Grampa lived a weird life.
[1st date]
Her: So, tell me about yourself
Me: Well, I’ve got a black belt-
Her: Oh!
Me: …and *looking down*.. brown shoes, gray socks…
Me: “Want a banana?”
3yo: “Yes, but don’t cut it up. And don’t peel it. And don’t make it be a banana. Make it be a waffle.”
Them: Why are you single?
Me: *flashes back to the time I went out with a really tall guy and couldn’t stop laughing because I could see up his nose* It’s a mystery, really.
her: *texts something funny*
me: *types hahahahaha*
*stares at it*
*deletes one ha*
My uncle was famous for being really quick with a shovel. You probably don’t know him though. He was only a miner celebrity.
Life is a letter soup that has too many consonants and not enough vowels and all you can spell is borscht
I’m a strong, independent woman who needs you to come kill this moth in the basement.
It’s a serious Lego project when the 1st thing my 5yo does is take off his shirt and gets me a beer from the fridge.
Anyone have a recipe for chocolate covered strawberries?

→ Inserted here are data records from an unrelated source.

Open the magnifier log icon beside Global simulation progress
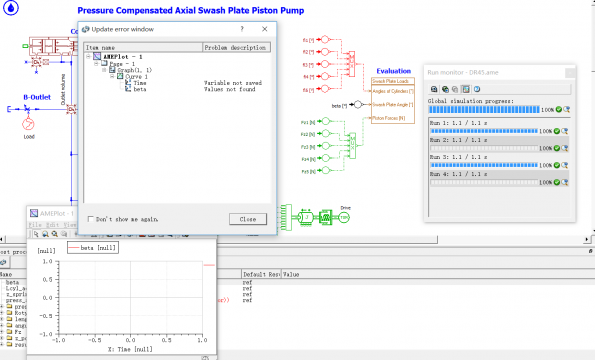The height and width of the screenshot is (360, 595). coord(567,110)
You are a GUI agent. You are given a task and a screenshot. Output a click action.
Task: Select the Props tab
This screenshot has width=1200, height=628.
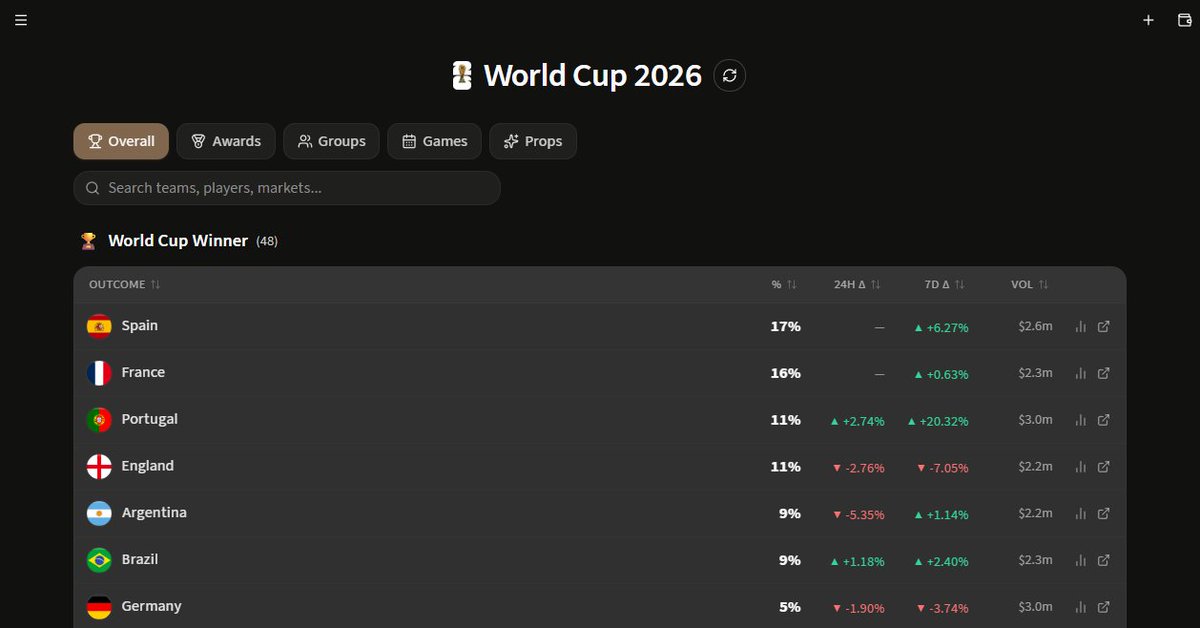coord(533,141)
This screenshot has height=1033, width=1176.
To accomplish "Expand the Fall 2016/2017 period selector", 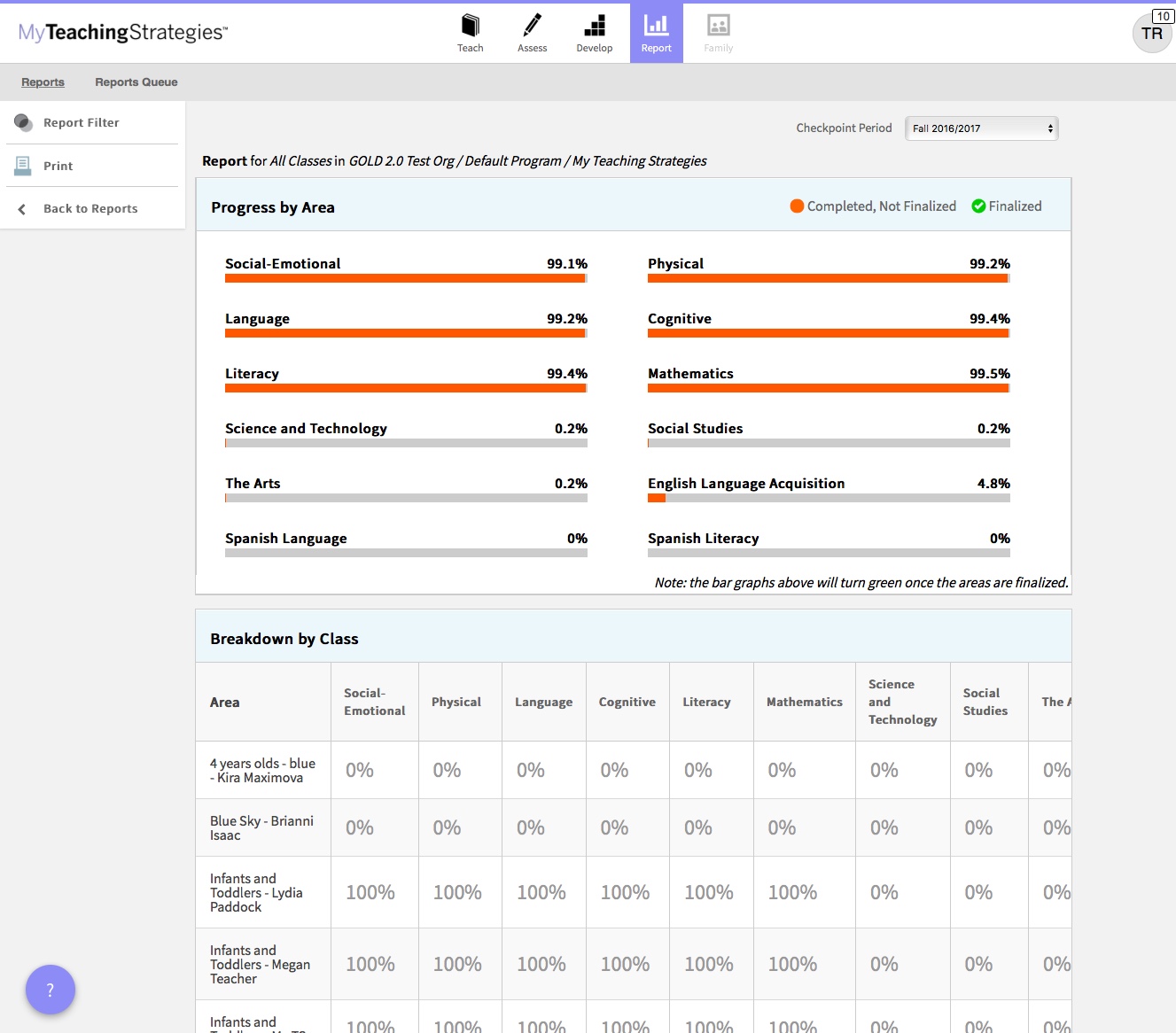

My kid: I want my ears pierced!
Me: Not yet
Her: You’re Not The Boss Of Me!
Me: I grew your ears inside my body
When I’m forced to visit people I don’t like I find a way to sneak their peanut butter into their fridge
*scrawls note on deserted isle*
TRAPPED ON ISLAND! HELP ME!
*sends off in bottle*
*it returns, months later, with reply*
NEW BOTTLE WHO DIS?
Mom [holding newborn baby]: Let’s name the baby after my grandfather
Dad: What would be the point of naming him after your grandfather already did
Brides agonizing over what dress to choose on Say Yes to the Dress should know I just turned to my husband and asked him to describe my wedding dress giving as much detail as he could remember.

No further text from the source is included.